Im Modell der „Heldenreise“ ist die Weigerung der Schritt vor der Begegnung mit dem Mentor.

Autor

Moment! Unsere Heldin ist Kriminalkommissarin, warum sollte sie sich weigern zu ermitteln?

Dramaturgin

Wenn ihr „Need“ vielleicht wäre, dass sie, ähm…

Produzentin

Reden wir doch erst mal über die Big Points… Ich bin eigentlich ganz d’accord, nur die Hafenszene….

Regisseur

Die Hafenszene ist die einzige, die genauso bleiben kann!

Der Autor schluckt.

Regisseur

Kennt ihr HEAT von Michael Mann? Wenn Pacino mit seinen Jungs da steht und deNiro beobachtet ihn von oben? Sowas mach ich, aber besser! Mit ner Drohne! Ich fang über dem Hafen an, Hammer-Totale, wir fliegen über die Kräne, dann runter, zwischen den Containerstapeln durch – und peng! bin ich close auf dem Gesicht. Kino im Fernsehen! Geil!

Produzentin

Weißt du, was dieser Drehtag im Hafen kostet?

Redakteurin

Ich hatte das größte Problem mit dem Antagonisten. Der Anschlag auf die Elbphilharmonie, das ist schon sehr extrem.

Autor

Soll es doch auch sein!

Redakteurin

All die Konzertbesucher… Also ich würde das nicht tun.

Autor

Natürlich nicht! Weil du eine glücklich verheiratete Frau bist und kein einsamer Ex-Elitesoldat, der seine Familie verloren hat!

Dramaturgin

Wenn wir vielleicht mehr aus der Backstory über sein Need erfahren würden?

Regisseur

Ich will da nicht irgendwelche Erklärbär-Dialoge, ich mache kein Bügelfernsehen!

Autor

Ich hab es genauso geschrieben wie im Treatment und da fanden es alle –

Redakteurin

Das stimmt, aber unser Programmdirektor meint, wir müssen aufpassen, dass wir unsere Zuschauer da nicht zu sehr verschrecken.

Autor

Aber diese Übervorsicht ist doch genau der Grund, warum uns nur noch Leute über 60 zusehen! Wenn wir nach Amerika schauen –

Produzentin

Thomas, jetzt nicht wieder die Grundsatzrede, dass Autoren mehr Macht brauchen!

Redakteurin

Was ich noch sagen wollte: Der Sendeplatz! Da gibt es eine kleine Unsicherheit: Wir wollen das ja eigentlich am Donnerstag in der Late Prime Time zeigen.

Produzentin

22:15, nach MORD IN BERLIN.

Redakteurin

Genau. Aber es könnte auch sein, dass wir auf die Access-Prime-Time am Dienstag gehen.

Regisseur

Access Prime Time?

Redakteurin

Vor der Prime Time.

Regisseur

Vorabend???

Redakteurin

Um Gottes Willen! 19 Uhr 30. Als Lead in für „KINDER, KÜCHE, KIRCHE“.

Autor

Diese Comedy mit der Pfarrerin?

Redakteurin

Dramedy! Aber das ist aber noch nicht entschieden. Ich sag euch Programmplanung… das wollt ihr nicht wissen!
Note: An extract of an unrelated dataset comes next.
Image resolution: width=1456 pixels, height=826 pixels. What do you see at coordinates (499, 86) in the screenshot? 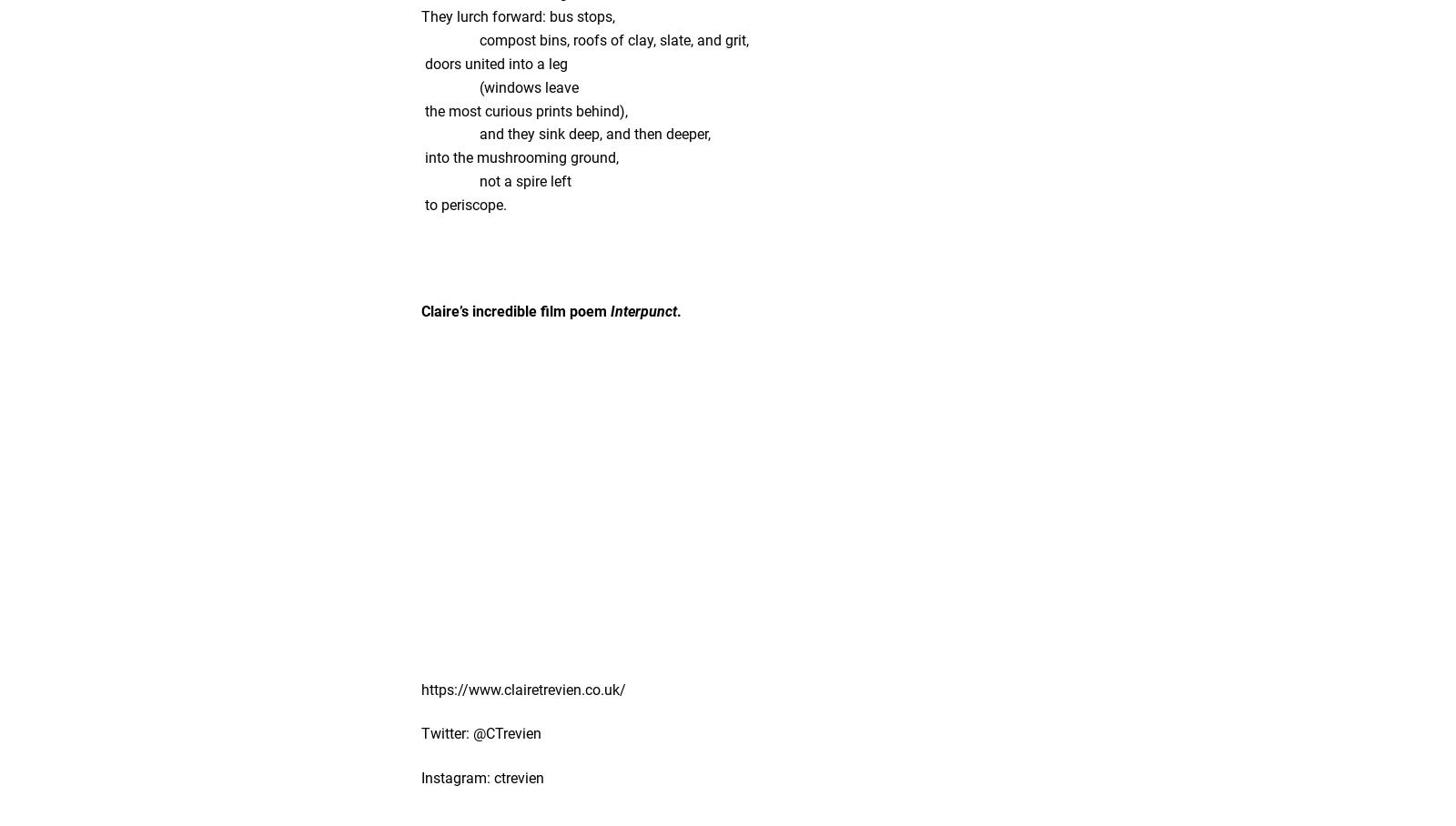
I see `'(windows leave'` at bounding box center [499, 86].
Das I-Phone des Regisseurs summt. Der Regisseur schaut aufs Display und geht hinaus um zu telefonieren.

Redakteurin

Ich stelle mal eine ketzerische Frage –

Der Autor schluckt –

Redakteurin

Könnten wir ABGRUND HAMBURG – oder wie auch immer – weniger düster und mehr, ich sag mal komödiantisch erzählen?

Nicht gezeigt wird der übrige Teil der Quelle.